◆ ABOUT THIS TASK ◆
Please copy every line of the data in which the string "will" appears.

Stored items

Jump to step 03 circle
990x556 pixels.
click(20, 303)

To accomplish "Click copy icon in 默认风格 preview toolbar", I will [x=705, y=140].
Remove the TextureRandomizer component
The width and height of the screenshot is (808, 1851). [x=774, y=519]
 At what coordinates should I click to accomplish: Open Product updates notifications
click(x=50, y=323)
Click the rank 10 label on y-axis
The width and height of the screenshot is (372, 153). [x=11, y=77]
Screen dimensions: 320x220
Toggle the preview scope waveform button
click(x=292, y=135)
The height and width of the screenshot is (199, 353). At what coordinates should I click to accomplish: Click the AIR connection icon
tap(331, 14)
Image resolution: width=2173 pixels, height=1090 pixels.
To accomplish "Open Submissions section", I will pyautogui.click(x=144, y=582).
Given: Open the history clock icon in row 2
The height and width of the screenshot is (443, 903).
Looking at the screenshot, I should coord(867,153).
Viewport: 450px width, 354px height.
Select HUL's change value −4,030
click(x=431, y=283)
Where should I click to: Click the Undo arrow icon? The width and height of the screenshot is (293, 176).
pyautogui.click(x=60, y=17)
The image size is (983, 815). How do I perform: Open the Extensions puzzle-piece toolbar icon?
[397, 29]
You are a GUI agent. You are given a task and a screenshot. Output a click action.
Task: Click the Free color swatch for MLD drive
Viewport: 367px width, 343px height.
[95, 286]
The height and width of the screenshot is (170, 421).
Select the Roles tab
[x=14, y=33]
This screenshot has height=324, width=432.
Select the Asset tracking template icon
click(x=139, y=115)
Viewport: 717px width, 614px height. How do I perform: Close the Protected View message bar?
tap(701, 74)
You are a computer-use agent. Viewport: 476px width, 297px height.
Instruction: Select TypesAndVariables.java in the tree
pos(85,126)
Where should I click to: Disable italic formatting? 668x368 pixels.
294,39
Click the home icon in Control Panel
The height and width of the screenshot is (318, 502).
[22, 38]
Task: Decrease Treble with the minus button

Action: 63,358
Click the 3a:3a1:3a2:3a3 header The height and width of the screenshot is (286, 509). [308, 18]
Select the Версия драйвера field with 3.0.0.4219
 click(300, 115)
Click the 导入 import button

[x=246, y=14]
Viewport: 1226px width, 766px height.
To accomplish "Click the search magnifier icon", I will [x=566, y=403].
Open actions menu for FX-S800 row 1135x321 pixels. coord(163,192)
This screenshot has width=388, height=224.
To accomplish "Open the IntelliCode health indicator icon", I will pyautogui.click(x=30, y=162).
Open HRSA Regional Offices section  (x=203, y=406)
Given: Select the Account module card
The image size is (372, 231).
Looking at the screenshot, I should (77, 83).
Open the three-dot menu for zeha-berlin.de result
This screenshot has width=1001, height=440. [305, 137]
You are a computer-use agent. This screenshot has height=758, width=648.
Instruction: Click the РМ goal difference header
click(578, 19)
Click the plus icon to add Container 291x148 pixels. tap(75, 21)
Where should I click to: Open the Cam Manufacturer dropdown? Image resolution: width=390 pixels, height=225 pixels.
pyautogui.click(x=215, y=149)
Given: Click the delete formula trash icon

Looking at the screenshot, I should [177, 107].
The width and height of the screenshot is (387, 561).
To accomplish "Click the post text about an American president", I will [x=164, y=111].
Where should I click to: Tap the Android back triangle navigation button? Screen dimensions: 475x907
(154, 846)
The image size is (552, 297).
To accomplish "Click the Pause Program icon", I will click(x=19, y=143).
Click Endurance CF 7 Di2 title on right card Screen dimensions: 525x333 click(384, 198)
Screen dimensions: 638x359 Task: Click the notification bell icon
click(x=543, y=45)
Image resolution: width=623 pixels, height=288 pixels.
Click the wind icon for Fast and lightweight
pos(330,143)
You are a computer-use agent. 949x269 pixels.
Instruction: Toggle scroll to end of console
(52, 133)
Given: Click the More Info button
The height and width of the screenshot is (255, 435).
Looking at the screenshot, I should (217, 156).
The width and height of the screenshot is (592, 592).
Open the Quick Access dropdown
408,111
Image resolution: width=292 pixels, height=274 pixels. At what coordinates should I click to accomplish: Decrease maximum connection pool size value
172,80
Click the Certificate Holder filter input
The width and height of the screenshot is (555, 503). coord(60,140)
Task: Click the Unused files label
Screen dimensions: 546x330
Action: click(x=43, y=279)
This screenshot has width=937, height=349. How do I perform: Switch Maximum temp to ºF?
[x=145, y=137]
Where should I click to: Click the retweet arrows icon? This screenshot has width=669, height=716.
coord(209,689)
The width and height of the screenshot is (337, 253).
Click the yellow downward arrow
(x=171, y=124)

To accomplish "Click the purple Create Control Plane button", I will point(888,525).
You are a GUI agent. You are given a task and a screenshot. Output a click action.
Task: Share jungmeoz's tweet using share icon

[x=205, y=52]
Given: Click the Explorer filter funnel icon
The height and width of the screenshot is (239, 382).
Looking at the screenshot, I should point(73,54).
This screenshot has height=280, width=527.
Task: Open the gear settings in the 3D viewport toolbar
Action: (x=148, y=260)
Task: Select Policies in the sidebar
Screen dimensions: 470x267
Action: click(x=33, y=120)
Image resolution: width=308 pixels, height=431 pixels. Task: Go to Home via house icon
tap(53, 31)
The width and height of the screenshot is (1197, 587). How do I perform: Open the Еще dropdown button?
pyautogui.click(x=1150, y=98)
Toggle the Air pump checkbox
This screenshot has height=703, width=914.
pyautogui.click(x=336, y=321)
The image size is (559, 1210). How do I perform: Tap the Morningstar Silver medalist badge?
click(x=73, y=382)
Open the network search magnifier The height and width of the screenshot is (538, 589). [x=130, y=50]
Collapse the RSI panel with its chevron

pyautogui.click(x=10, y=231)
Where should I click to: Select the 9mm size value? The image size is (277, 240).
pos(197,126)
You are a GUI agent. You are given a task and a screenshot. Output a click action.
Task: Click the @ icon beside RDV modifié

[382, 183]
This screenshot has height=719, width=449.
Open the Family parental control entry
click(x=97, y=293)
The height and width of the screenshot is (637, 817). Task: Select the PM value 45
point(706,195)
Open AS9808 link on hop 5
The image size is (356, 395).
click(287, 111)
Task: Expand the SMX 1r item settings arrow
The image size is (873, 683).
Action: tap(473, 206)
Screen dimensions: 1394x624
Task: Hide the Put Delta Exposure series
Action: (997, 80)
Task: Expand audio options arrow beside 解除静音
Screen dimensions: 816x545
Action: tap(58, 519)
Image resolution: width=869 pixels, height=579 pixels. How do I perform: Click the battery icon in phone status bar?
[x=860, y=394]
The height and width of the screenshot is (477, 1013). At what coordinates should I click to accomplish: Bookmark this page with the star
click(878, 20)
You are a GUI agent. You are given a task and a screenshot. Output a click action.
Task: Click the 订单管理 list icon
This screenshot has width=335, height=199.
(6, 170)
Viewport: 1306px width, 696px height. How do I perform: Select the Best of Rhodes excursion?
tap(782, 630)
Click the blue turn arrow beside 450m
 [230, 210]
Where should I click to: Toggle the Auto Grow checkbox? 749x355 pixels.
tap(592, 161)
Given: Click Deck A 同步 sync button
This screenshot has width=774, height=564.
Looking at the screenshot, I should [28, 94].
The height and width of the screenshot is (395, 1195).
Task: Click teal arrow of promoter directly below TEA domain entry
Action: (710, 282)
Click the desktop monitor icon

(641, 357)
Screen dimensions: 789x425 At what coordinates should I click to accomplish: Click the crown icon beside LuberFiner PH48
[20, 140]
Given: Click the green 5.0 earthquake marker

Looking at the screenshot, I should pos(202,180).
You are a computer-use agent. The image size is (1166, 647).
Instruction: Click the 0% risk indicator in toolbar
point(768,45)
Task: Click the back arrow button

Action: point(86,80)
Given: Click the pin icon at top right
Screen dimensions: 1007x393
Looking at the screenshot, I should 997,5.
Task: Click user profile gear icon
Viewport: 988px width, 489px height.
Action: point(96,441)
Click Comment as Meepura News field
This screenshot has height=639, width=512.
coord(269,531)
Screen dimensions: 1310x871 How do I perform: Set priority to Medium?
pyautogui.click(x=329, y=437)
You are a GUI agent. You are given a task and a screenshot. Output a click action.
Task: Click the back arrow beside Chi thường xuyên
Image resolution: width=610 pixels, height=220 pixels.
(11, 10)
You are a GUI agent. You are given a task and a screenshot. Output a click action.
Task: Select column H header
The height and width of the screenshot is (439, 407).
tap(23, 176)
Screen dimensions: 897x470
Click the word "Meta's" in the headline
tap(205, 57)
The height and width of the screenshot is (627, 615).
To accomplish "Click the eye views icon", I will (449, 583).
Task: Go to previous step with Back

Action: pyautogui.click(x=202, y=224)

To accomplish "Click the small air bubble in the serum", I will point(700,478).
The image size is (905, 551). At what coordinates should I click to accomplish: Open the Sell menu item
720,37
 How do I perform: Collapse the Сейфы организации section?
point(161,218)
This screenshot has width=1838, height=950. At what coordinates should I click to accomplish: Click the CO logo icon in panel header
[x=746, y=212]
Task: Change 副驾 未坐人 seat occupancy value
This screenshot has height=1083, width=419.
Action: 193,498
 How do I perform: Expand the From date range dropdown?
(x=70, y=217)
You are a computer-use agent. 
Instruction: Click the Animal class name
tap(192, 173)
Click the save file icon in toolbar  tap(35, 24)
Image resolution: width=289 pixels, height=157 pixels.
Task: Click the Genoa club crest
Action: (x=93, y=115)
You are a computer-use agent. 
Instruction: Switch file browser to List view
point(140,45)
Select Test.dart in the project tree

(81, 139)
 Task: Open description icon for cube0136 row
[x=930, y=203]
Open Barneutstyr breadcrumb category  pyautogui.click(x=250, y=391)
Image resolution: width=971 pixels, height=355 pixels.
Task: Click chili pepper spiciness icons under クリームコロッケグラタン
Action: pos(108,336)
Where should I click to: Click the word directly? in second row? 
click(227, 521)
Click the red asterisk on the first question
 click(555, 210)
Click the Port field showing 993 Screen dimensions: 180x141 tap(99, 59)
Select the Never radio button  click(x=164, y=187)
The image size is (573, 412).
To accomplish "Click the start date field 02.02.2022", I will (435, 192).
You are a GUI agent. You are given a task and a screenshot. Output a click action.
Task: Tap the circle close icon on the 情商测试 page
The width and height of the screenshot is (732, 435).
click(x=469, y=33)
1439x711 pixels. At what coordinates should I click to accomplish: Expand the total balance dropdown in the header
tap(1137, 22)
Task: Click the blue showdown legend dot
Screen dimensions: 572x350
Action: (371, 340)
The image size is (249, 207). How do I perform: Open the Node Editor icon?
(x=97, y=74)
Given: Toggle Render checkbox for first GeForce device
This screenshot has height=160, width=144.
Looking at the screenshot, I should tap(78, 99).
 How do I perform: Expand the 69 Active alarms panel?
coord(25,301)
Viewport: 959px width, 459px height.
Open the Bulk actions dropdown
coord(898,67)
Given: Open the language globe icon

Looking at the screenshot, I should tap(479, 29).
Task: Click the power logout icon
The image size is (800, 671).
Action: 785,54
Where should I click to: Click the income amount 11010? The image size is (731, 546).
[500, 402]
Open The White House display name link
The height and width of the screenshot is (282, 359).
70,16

◆ RESULT ◆
To accomplish "Click copy icon in 默认风格 preview toolbar", I will [x=705, y=140].
To accomplish "Open Submissions section", I will pyautogui.click(x=144, y=582).
To accomplish "Click the search magnifier icon", I will [x=566, y=403].
To accomplish "Open the IntelliCode health indicator icon", I will pyautogui.click(x=30, y=162).
To accomplish "Click the post text about an American president", I will [x=164, y=111].
To accomplish "Click the Pause Program icon", I will click(x=19, y=143).
To accomplish "Click the purple Create Control Plane button", I will point(888,525).
To accomplish "Click the eye views icon", I will (449, 583).
To accomplish "Click the small air bubble in the serum", I will point(700,478).
To accomplish "Click the start date field 02.02.2022", I will (435, 192).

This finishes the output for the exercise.